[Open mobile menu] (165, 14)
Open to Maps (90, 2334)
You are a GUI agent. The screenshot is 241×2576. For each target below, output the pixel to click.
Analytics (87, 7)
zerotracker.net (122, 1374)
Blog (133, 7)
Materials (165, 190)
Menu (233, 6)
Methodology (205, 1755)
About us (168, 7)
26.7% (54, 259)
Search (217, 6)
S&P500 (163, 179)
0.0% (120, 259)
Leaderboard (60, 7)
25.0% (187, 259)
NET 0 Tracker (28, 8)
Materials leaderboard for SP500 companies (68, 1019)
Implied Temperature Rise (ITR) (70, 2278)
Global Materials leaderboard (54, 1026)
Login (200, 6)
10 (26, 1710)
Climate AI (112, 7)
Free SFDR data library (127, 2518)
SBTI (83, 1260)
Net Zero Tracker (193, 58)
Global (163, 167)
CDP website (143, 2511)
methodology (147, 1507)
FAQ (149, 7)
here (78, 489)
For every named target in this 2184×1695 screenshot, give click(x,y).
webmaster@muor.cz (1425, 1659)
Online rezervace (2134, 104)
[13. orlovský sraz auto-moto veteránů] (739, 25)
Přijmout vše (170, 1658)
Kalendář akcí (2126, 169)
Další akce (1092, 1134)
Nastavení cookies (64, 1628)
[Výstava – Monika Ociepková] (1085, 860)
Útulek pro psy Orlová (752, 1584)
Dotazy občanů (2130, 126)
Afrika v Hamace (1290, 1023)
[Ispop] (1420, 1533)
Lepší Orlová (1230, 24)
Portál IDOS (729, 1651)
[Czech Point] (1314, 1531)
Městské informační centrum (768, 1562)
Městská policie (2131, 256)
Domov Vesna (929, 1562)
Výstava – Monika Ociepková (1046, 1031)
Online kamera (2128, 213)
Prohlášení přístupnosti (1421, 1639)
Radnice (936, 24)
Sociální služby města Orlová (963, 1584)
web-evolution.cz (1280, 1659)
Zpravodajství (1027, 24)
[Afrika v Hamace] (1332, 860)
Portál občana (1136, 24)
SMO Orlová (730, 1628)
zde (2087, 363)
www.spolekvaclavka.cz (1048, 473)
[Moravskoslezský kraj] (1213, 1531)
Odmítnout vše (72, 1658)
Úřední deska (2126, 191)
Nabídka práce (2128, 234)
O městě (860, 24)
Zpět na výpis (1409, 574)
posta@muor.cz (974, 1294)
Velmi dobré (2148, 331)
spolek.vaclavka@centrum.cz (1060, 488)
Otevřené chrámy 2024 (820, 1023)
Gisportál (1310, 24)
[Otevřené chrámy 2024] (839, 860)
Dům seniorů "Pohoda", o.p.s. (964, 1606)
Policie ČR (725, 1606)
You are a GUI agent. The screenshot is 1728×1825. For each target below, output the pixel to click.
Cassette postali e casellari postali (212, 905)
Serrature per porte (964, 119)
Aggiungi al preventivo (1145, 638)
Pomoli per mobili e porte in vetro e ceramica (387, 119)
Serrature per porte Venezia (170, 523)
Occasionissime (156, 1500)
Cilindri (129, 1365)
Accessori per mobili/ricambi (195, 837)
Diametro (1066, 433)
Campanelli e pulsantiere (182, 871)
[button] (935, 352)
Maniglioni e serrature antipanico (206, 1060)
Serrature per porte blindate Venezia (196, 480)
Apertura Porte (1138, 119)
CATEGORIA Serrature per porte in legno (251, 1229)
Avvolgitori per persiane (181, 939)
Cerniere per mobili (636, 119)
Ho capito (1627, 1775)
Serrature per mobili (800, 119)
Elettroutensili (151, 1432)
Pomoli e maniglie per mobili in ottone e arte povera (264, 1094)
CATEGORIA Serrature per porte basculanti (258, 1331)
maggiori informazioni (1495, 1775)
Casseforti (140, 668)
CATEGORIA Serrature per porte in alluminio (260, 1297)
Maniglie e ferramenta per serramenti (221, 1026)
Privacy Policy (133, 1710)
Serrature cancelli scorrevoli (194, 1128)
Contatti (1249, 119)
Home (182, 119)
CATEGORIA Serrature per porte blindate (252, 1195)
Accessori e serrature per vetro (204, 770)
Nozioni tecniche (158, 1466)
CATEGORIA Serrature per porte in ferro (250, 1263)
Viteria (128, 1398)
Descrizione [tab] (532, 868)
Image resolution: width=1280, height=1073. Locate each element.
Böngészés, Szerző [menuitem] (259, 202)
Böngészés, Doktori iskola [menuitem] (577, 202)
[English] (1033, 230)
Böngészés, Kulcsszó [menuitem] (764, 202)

┄┄┄┄┄┄

* [Task to complete]: Your task is to restate the material above word for word.

* [Exercise output]:
[Open mobile menu] (165, 14)
Open to Maps (90, 2334)
You are a GUI agent. The screenshot is 241×2576. For each target below, output the pixel to click.
Analytics (87, 7)
zerotracker.net (122, 1374)
Blog (133, 7)
Materials (165, 190)
Menu (233, 6)
Methodology (205, 1755)
About us (168, 7)
26.7% (54, 259)
Search (217, 6)
S&P500 (163, 179)
0.0% (120, 259)
Leaderboard (60, 7)
25.0% (187, 259)
NET 0 Tracker (28, 8)
Materials leaderboard for SP500 companies (68, 1019)
Implied Temperature Rise (ITR) (70, 2278)
Global Materials leaderboard (54, 1026)
Login (200, 6)
10 (26, 1710)
Climate AI (112, 7)
Free SFDR data library (127, 2518)
SBTI (83, 1260)
Net Zero Tracker (193, 58)
Global (163, 167)
CDP website (143, 2511)
methodology (147, 1507)
FAQ (149, 7)
here (78, 489)
For every named target in this 2184×1695 screenshot, give click(x,y).
webmaster@muor.cz (1425, 1659)
Online rezervace (2134, 104)
[13. orlovský sraz auto-moto veteránů] (739, 25)
Přijmout vše (170, 1658)
Kalendář akcí (2126, 169)
Další akce (1092, 1134)
Nastavení cookies (64, 1628)
[Výstava – Monika Ociepková] (1085, 860)
Útulek pro psy Orlová (752, 1584)
Dotazy občanů (2130, 126)
Afrika v Hamace (1290, 1023)
[Ispop] (1420, 1533)
Lepší Orlová (1230, 24)
Portál IDOS (729, 1651)
[Czech Point] (1314, 1531)
Městské informační centrum (768, 1562)
Městská policie (2131, 256)
Domov Vesna (929, 1562)
Výstava – Monika Ociepková (1046, 1031)
Online kamera (2128, 213)
Prohlášení přístupnosti (1421, 1639)
Radnice (936, 24)
Sociální služby města Orlová (963, 1584)
web-evolution.cz (1280, 1659)
Zpravodajství (1027, 24)
[Afrika v Hamace] (1332, 860)
Portál občana (1136, 24)
SMO Orlová (730, 1628)
zde (2087, 363)
www.spolekvaclavka.cz (1048, 473)
[Moravskoslezský kraj] (1213, 1531)
Odmítnout vše (72, 1658)
Úřední deska (2126, 191)
Nabídka práce (2128, 234)
O městě (860, 24)
Zpět na výpis (1409, 574)
posta@muor.cz (974, 1294)
Velmi dobré (2148, 331)
spolek.vaclavka@centrum.cz (1060, 488)
Otevřené chrámy 2024 (820, 1023)
Gisportál (1310, 24)
[Otevřené chrámy 2024] (839, 860)
Dům seniorů "Pohoda", o.p.s. (964, 1606)
Policie ČR (725, 1606)
You are a GUI agent. The screenshot is 1728×1825. For each target below, output the pixel to click.
Cassette postali e casellari postali (212, 905)
Serrature per porte (964, 119)
Aggiungi al preventivo (1145, 638)
Pomoli per mobili e porte in vetro e ceramica (387, 119)
Serrature per porte Venezia (170, 523)
Occasionissime (156, 1500)
Cilindri (129, 1365)
Accessori per mobili/ricambi (195, 837)
Diametro (1066, 433)
Campanelli e pulsantiere (182, 871)
[button] (935, 352)
Maniglioni e serrature antipanico (206, 1060)
Serrature per porte blindate Venezia (196, 480)
Apertura Porte (1138, 119)
CATEGORIA Serrature per porte in legno (251, 1229)
Avvolgitori per persiane (181, 939)
Cerniere per mobili (636, 119)
Ho capito (1627, 1775)
Serrature per mobili (800, 119)
Elettroutensili (151, 1432)
Pomoli e maniglie per mobili in ottone e arte povera (264, 1094)
CATEGORIA Serrature per porte basculanti (258, 1331)
maggiori informazioni (1495, 1775)
Casseforti (140, 668)
CATEGORIA Serrature per porte in alluminio (260, 1297)
Maniglie e ferramenta per serramenti (221, 1026)
Privacy Policy (133, 1710)
Serrature cancelli scorrevoli (194, 1128)
Contatti (1249, 119)
Home (182, 119)
CATEGORIA Serrature per porte blindate (252, 1195)
Accessori e serrature per vetro (204, 770)
Nozioni tecniche (158, 1466)
CATEGORIA Serrature per porte in ferro (250, 1263)
Viteria (128, 1398)
Descrizione [tab] (532, 868)
Image resolution: width=1280, height=1073. Locate each element.
Böngészés, Szerző [menuitem] (259, 202)
Böngészés, Doktori iskola [menuitem] (577, 202)
[English] (1033, 230)
Böngészés, Kulcsszó [menuitem] (764, 202)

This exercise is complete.